La promesa de enviarlas a estudio a la misma Comisión Legislativa de Asuntos Hacendarios, en donde desde hace rato los diputados “estudian” el tema del endeudamiento por tarjetas de crédito, nos garantiza, sin ninguna duda, de que nada va a suceder. 

Año tras año, seguiremos oyendo la misma historia. Con la llegada del Día de la Madre el MEIC hace estudios y denuncia el desmadre de abusos e incumplimientos. La prensa informa, y los negocios siguen campantes como verdugos, quebrando la economía de la gente mediante argucias, llenos de fe, y con publicidad corronga y divertida al ritmo de “Tome Chichí”.  




viernes, 5 de agosto de 2011

Telenoticias desnuda a Walmart

Foto tomada del artículo de Telenoticias en la web
Un reportaje del periodista Eduardo Castellón, de Telenoticias, dejó muy en claro que en el tema de las ofertas y los precios bajos siempre habrá mucha tela que cortar.

La amplísima variedad de productos existentes en los supermercados hace casi imposible que en un solo lugar se consiga todo más barato.

Por lo general, algunos artículos resultan más cómodos o más onerosos, según sea el establecimiento y su ubicación geográfica. Esto sucede por los costos de operación y otros factores que inciden en el precio final.

Así las cosas (muletilla común en algunos colegas periodistas), que un supermercado base su publicidad en algo que no pueda llevar a la práctica, es algo censurable.
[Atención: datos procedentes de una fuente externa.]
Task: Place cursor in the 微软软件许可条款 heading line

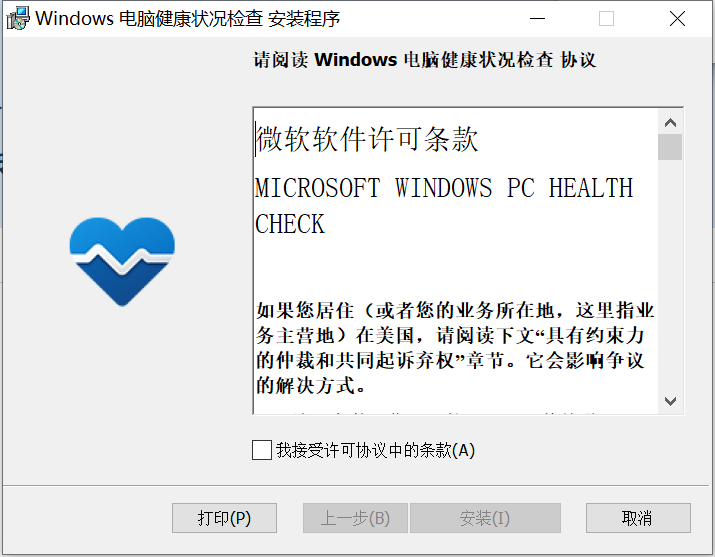Action: 367,139
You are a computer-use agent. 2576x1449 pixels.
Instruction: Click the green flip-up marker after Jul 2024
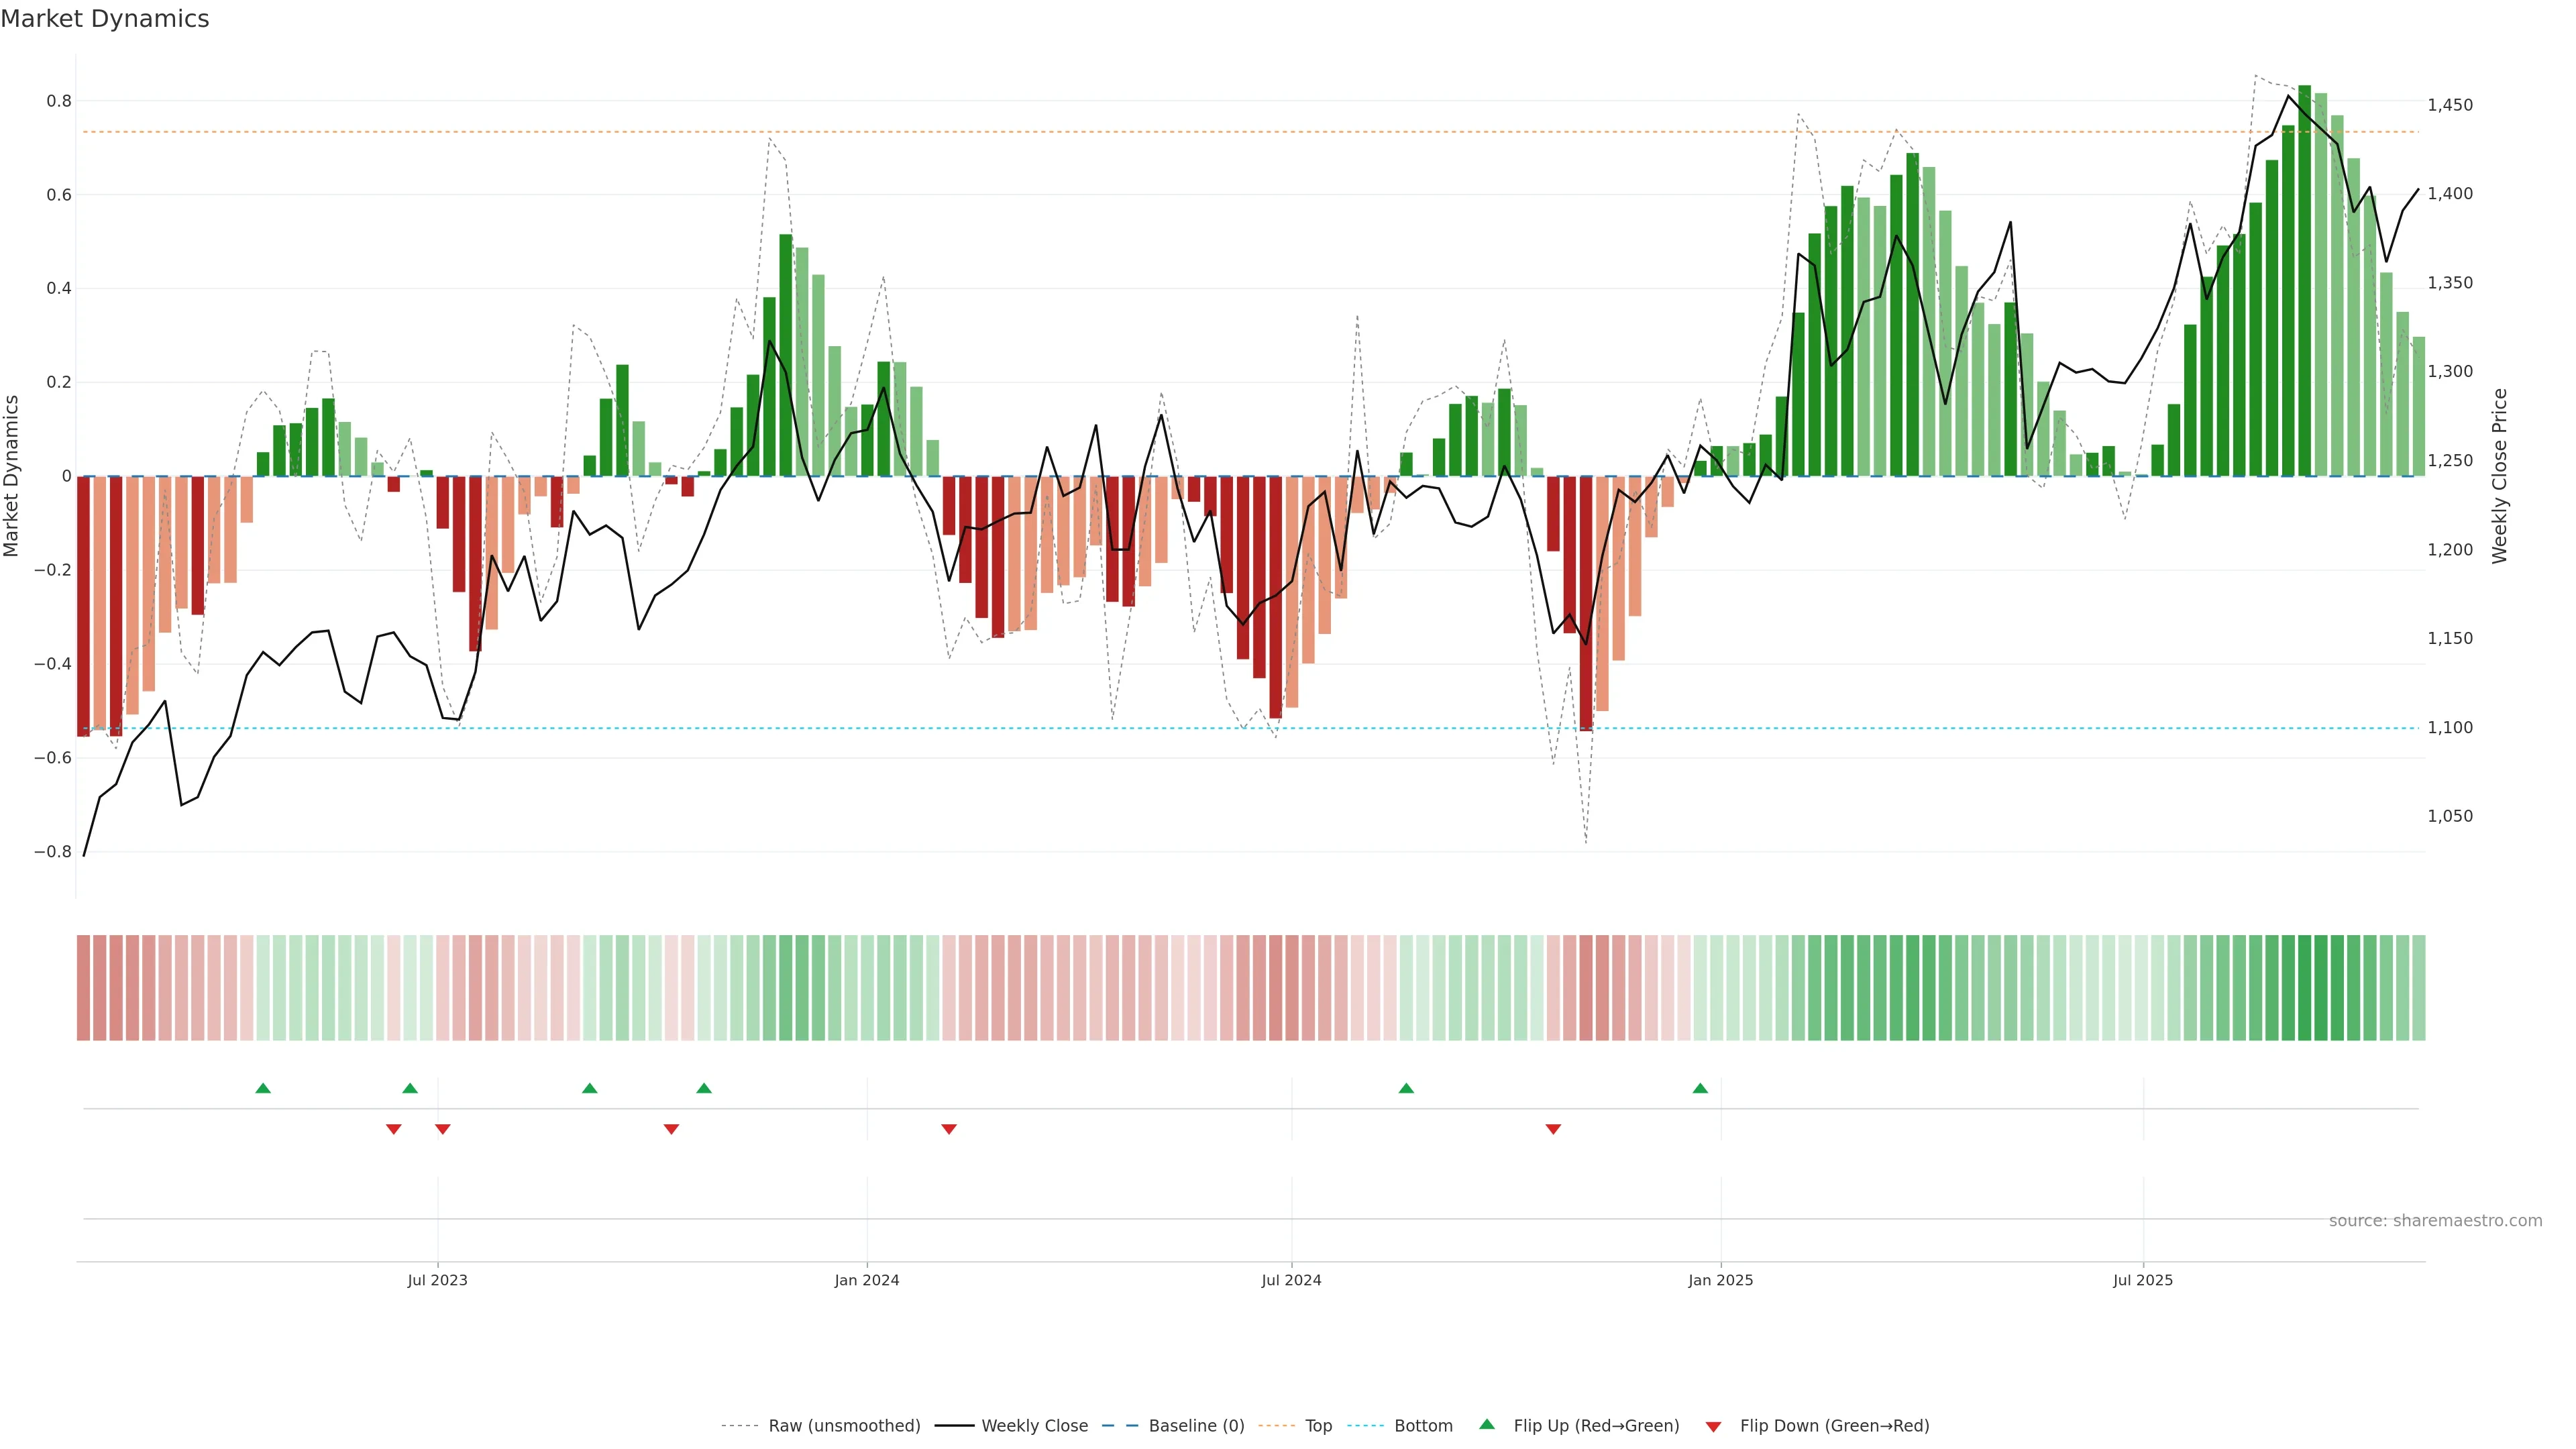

Walmart ha querido vendernos la imagen de que ahí no son necesarias las ofertas porque los precios bajos son permanentes. Eso de que usted ahorra y vive mejor si compra en Walmart porque el dinero le sobrará, en comparación con lo que gastaría de más si visita otro establecimiento, parece no concordar con la realidad.

Primero fue el MEIC el que llamó la atención sobre la lista de más de 5,000 artículos, supuestamente rebajados. Esta fue posteriormente eliminada por la cadena ante los señalamientos que se le hicieron e irregularidades detectadas en Telenoticias.
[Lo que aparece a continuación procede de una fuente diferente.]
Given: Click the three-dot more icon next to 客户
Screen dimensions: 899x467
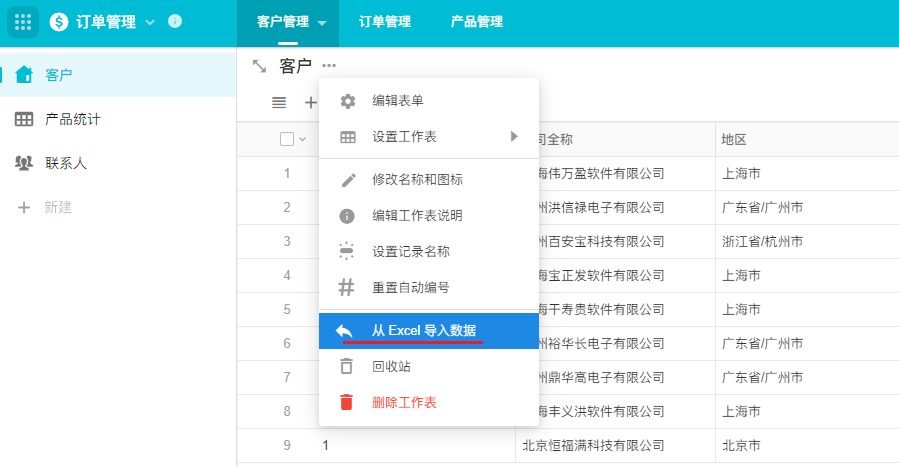Looking at the screenshot, I should coord(329,66).
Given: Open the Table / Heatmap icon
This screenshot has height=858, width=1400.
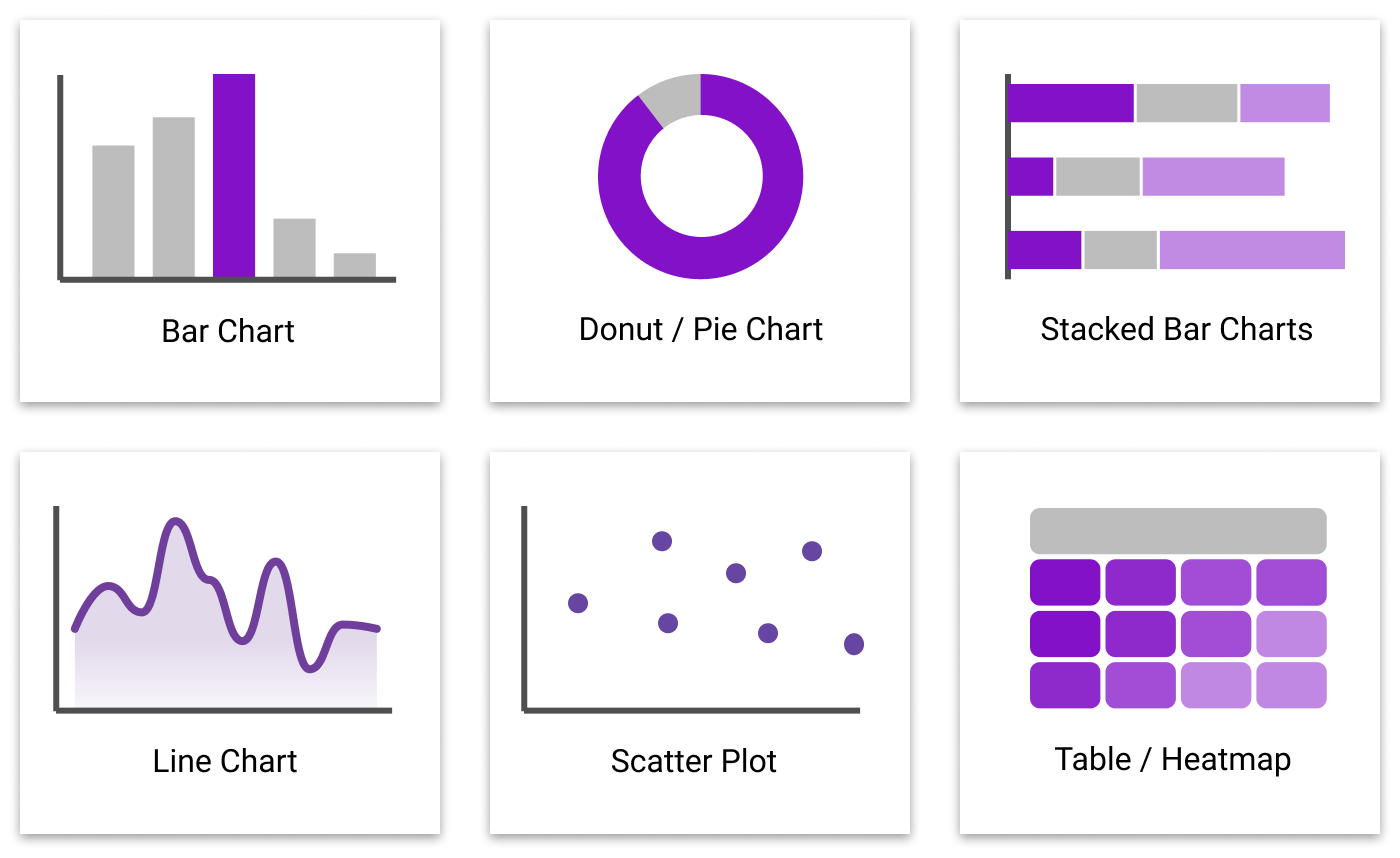Looking at the screenshot, I should pyautogui.click(x=1178, y=608).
El MEIC en esa oportunidad advirtió que la publicidad de Walmart se prestaba para confundir a los consumidores (aunque en lo personal prefiero el término “engañar”, que me parece más acertado).´

Pues bien, volviendo al reportaje de Castellón, otra vez se constata que los “precios bajos” de Walmart no lo son tanto, o al menos no más bajos que los de sus competidores.  

Telenoticias compró una misma lista de 13 productos de la misma marca y presentación y ¡sorpresa! El supermercado más barato de todos fue Perimercados. Mientras el gasto total en Peri fue de 13,736 colones, en Walmart sumó ¢14,114, poco menos que el más alto que fue Megasúper con ¢14,648.
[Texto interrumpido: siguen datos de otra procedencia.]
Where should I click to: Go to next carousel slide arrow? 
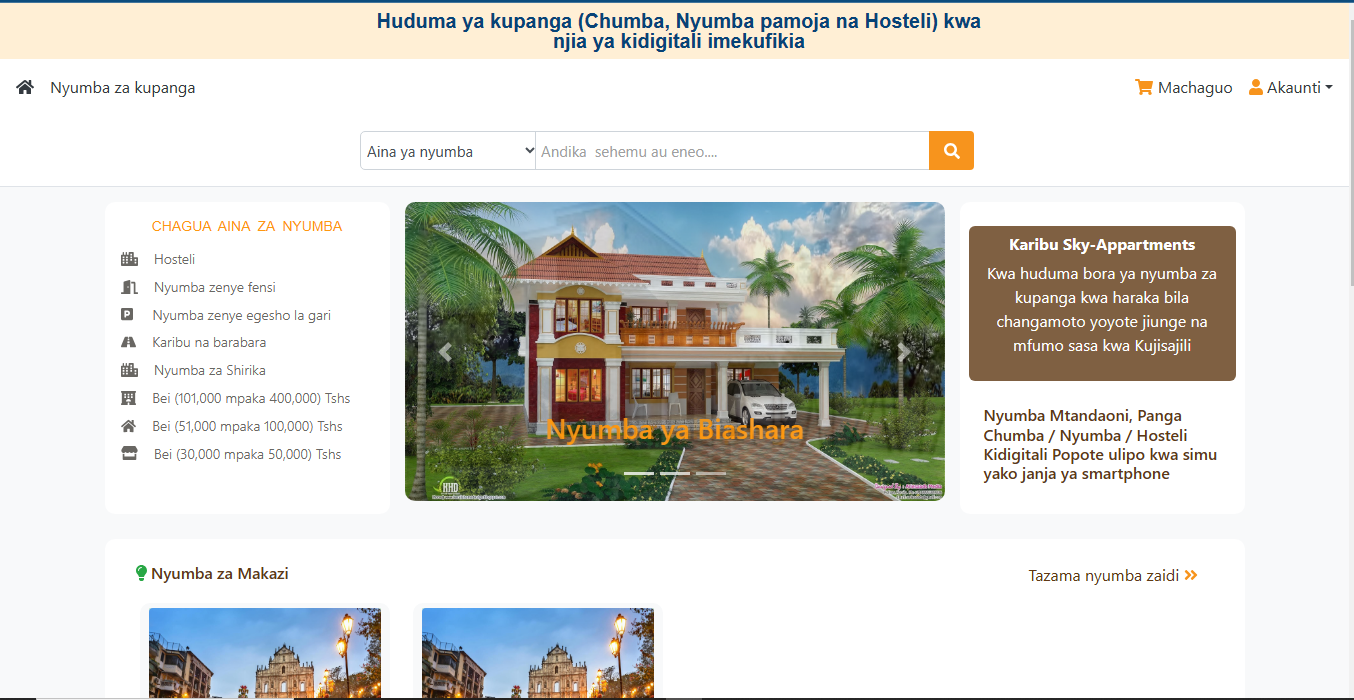[903, 351]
El azúcar, por ejemplo, costó 185 colones más caro en Walmart que en Perimercados, el más barato, y lo mismo sucedió con el arroz, en donde Walmart falló de nuevo con su promesa y en vez de ahorro los consumidores terminan pagando más.

Curiosamente, Automercado, que nunca anda pregonando precios bajos, pero sí oferta, comodidad y calidad, no resultó mucho más caro que los demás e incluso fue más barato que Megasuper y Walmart.

Por supuesto no podemos decir que el reportaje de Telenoticias sea exhaustivo y eso signifique que Perimercados sea el supermercado más barato del país y que Walmart sea uno de los más caros. Pero sí quiere decir que la publicidad tiende a confundir y a engañar al consumidor y eso no se vale.  

Hasta Telenoticias pide cuestionar la publicidad (lo cual es mucho decir), pero eso no es suficiente. Las autoridades respectivas deben asegurarse de que la publicidad cumpla con la importante y necesaria tarea de informar, pero siempre apegada a la verdad. No se puede ofrecer por ofrecer, y al final no cumplir. Eso además es competencia desleal, y si todos comienzan a jugar con trampas, los que perdemos más en el juego somos los consumidores.